====== Document passage ======

Sunday, November 4, 2012

Spocks

People often ask how the kids are doing, so it is probably high time for a report.  They are both such intensely private people that I opt not to write about them.  I doubt Tim is reading this blog, but Ani may be.

As different as they are from each other, they share quietness, a sense of logic, and a minimum of emotionalism and drama.  These traits have colored their responses to my cancer.  Tim has Aspergers, for those that don't know.  He is extremely literal, and emotes minimally.  He understands that I and by extension our family has a crappy and challenging year (approximately) to get through.  He informed us early on that breast cancer used to be one of the deadliest diseases for women, but that now most women survive it.  I am loathe to admit, but will, for a laugh, that he cited South Park as the source of this hot gem of information.  He has always been hard to read emotionally, but I think what you see is what you get.  He seems calm about it, and I don't particularly think he is concealing anything.

Ani is a practical girl.  She also the kind of girl that would watch a surgery on youtube that she was about to have.  I know this because she actually did it.  She had a back surgery in March and actually watched one on youtube beforehand.  She is planning to be pre-med, and would never turn away from insertion of a needle, or an injury.  The rest of us find this scary.  Watching her over the last year and a half, I have been amazed at her distinct lack of bitterness about what life throws at her, and at us.  She seems to be addressing my cancer in this same way.  I am pretty sure she has done internet research about my cancer, which is braver than I have been (I confess I have looked up not one single thing, except articles in one cancer magazine and a blog or two).  Like her brother, she is extremely undramatic, and would never be described as wearing her heart on her sleeve.  Years ago when I read the novel "Chocolat" I absorbed the description of the little daughter, "my beautiful stranger" as a pretty apt description of my own little daughter.  Again, as with Tim, I have searched for and worried about all the stuff that might be being repressed or concealed, but each bout of worry has me concluding that what I am seeing is what I am getting.

====== Supplied material ======

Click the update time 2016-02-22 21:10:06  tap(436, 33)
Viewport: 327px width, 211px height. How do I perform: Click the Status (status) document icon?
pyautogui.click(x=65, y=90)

======

• **Exercise**: Please write what comes next in the blog post about how Tim and Ani are handling the cancer, picking up right after its last sentence.

• **Response to this task**:
My teenagers seem to be taking this latest curve ball pretty practically.  They are helpful, they are focusing on school work, which is what I want them to be doing.  Ani is exploring different colleges. Tim is building things in the garage.  Ani usually stops by the chemo room to say hi when I am in there.  She just seems strong, and practical.  I hope I am not completely high to think they are doing ok, but I actually think they are doing ok.  My treatment appears to be working.  The doctors say it is a pretty straightforward path, and that is how the family is operating.